A declarative approach on the most popular automation tool.

By Kostas Koutsogiannopoulos

Introduction

Quite early on working with automation tools like ansible, you will realise the need that they really satisfy. Yes, they will help you to repeatedly configure a system, fast, without errors -like a script will do- and sure, they will describe that configuration in a more humanly readable yaml form. But the real power with these tools is that they give you the ability to be declarative on configurations, installations, topologies that you deliver in the end.

Think of an installation that includes multiple nodes, multiple layers of services, with a heavy integration layer.
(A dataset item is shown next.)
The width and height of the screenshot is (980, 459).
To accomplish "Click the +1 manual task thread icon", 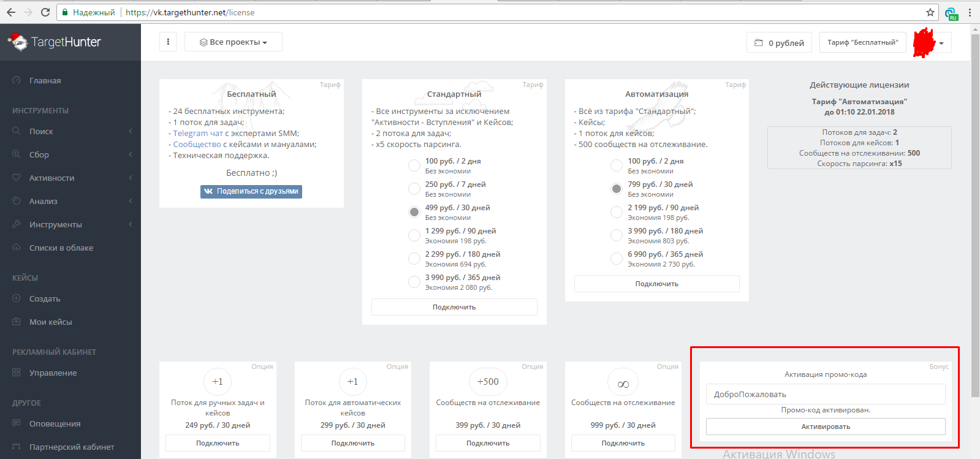I will [x=218, y=381].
Add some availability and security policies. Also, keep in mind that every system need to be maintainable, expandable on demand and recoverable during unpredictable failures. Before configuration management tools, all these, required manual changes to the system from multiple specialists during time. After some time, the system nearly reminds nothing about the initially delivered and there is no way to deliver the mature system again.

This phenomenon which described as “configuration drift”, is the problem that all these configuration management tools try to resolve.

Is using configuration management tools makes you declarative? Not necessarily. For example, you can use the “command” module of ansible in a way that the tool connot recognize if your command made a change to the remote system or not. In general the configuration management / automation tool need to be aware of changes made to the system.

And this is the article’s purpose: Demonstrate the need and respond with a fully functional example.

What you will learn

As you continue reading you will see some things that are not so intuitive working with ansible:

  • How grouping (or tagging on cloud systems) in inventory helps you describe your topology
  • How you can use system's environment variables as ansible variables (useful for passwords or other sensitive values)
  • How you can use “handlers”to execute tasks, only if another task made a change
  • How you can access variables (or “facts”) of a host, on other hosts in order to declare integration between them

The system to deliver

We will create a master PostgreSQL database with two hot replicas. By "hot" we mean that the data is replicated live only one-way. From master to slave databases. We can use the master database to read/write data but the slaves will remain up at anytime only for reading (select) data.

We will not set up automatic fail over for the master database (for now). Instead, we will write our ansible playbook with the ability to intentionally promote a server from slave to master (without data loss) and start replication data from the new "master" to the other 2 servers.

Software Versions

Note that version 12 of PostgreSQL has deprecated recovery.conf file for standby servers. If your are planning to use older versions than 12, you need to make some changes to the playbooks.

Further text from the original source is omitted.